### WHAT TO DO
Determine the number of lines in the entries below in which the word "computer" appears, and reply with that number only.

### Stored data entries
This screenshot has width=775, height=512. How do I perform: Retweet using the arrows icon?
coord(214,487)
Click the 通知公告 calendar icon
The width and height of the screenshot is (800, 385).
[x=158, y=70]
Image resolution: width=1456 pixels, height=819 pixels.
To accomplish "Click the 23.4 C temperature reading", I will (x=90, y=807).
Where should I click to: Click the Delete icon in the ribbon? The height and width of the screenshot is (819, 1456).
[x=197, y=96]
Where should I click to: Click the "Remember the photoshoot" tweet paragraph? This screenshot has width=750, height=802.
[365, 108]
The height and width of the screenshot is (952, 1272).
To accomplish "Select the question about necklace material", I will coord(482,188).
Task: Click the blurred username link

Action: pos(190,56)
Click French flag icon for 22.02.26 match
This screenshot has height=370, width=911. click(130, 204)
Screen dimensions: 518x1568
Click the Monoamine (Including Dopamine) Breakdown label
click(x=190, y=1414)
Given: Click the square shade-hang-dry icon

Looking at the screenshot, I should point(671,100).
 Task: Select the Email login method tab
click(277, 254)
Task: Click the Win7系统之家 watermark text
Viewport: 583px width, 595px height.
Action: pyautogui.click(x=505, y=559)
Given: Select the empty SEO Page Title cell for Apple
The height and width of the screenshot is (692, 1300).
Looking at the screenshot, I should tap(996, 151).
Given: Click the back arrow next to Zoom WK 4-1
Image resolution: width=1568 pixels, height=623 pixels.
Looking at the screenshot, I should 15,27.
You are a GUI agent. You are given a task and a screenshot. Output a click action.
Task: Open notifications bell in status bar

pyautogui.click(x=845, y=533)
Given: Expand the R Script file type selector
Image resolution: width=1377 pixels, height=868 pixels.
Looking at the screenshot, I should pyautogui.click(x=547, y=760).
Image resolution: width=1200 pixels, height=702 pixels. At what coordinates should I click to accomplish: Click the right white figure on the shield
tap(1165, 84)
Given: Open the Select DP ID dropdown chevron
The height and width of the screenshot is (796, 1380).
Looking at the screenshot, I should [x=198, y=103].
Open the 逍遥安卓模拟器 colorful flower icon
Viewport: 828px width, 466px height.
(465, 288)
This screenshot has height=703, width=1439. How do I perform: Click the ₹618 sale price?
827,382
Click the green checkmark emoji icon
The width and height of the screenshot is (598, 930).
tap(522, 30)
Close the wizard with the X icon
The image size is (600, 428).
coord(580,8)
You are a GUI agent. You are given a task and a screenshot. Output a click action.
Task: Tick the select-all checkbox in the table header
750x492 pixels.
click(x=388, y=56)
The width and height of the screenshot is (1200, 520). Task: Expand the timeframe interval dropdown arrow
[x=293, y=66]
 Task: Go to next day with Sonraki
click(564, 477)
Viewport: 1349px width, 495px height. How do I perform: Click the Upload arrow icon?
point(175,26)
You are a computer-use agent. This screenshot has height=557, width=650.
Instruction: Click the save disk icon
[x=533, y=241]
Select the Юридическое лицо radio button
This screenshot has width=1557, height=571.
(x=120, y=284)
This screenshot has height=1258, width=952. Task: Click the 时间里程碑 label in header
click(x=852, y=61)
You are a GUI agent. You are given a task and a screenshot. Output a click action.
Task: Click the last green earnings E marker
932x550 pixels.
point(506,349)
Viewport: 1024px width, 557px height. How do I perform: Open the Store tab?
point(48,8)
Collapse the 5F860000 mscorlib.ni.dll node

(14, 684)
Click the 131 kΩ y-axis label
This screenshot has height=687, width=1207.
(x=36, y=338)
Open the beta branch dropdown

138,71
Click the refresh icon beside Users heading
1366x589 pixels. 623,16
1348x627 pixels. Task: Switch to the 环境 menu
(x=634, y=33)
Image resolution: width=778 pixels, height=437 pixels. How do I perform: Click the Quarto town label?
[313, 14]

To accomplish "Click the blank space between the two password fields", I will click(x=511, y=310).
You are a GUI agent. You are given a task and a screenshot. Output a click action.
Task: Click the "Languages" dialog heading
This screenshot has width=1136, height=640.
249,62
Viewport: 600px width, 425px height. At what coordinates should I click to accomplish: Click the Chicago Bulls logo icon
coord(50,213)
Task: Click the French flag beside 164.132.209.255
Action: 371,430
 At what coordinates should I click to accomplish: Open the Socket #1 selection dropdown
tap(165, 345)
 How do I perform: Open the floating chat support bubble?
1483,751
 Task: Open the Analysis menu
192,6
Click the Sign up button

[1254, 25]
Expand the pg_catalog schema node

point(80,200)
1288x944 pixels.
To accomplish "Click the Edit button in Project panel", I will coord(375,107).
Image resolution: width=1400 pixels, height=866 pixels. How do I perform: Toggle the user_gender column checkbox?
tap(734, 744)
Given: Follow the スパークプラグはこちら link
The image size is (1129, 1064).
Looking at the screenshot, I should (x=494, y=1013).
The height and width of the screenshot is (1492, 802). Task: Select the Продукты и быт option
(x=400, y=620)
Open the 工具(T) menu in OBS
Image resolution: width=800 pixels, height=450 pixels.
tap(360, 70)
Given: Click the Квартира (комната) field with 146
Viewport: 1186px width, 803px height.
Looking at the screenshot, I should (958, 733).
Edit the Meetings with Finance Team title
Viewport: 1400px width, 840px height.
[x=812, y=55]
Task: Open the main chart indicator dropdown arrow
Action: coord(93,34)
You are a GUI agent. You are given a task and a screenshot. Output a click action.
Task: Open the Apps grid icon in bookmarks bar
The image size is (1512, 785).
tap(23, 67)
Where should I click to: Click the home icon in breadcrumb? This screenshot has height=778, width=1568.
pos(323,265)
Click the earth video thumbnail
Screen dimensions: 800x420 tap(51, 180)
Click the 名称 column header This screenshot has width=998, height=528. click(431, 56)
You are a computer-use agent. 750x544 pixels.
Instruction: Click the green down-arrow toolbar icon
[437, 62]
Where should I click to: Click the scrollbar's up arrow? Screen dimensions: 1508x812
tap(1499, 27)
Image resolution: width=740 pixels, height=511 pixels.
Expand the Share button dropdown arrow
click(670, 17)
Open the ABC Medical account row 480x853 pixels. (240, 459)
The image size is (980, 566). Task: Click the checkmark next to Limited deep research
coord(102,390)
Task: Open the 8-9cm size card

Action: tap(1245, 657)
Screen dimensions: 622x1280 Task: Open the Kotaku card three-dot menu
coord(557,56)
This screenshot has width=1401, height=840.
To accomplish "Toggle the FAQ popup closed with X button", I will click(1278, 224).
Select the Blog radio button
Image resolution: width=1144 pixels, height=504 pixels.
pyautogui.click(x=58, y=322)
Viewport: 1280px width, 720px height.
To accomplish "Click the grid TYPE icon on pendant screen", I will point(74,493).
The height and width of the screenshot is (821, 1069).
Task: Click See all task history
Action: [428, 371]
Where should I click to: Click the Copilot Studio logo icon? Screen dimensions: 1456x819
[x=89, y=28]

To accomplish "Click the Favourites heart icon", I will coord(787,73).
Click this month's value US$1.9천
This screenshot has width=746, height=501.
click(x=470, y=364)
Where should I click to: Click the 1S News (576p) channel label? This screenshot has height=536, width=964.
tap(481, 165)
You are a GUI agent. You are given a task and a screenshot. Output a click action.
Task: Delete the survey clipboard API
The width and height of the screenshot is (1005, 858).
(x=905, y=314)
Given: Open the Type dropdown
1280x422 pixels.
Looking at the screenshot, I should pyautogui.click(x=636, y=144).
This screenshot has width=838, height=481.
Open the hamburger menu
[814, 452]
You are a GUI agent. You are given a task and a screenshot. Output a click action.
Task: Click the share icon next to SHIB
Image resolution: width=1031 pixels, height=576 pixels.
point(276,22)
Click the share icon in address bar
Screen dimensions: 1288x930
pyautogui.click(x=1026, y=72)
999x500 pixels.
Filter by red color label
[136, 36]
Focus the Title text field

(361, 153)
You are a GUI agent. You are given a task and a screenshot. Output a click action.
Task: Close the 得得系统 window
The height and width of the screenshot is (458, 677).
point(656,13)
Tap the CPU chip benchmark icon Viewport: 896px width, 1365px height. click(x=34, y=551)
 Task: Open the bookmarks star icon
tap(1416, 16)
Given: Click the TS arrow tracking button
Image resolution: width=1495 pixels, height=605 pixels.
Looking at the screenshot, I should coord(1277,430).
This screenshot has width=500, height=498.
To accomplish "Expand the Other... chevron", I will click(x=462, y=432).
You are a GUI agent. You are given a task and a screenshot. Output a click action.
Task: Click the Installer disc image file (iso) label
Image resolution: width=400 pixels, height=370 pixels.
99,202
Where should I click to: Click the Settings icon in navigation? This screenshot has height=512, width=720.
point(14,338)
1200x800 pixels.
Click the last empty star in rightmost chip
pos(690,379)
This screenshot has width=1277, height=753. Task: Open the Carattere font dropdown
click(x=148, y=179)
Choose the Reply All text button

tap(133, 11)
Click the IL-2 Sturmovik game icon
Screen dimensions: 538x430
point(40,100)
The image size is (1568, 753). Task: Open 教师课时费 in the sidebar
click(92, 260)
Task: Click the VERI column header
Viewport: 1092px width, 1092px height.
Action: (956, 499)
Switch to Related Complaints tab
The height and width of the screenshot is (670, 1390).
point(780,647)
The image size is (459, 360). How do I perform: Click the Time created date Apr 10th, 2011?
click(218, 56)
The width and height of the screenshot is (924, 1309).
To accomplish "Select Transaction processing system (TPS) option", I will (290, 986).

### FINISHED TASK
2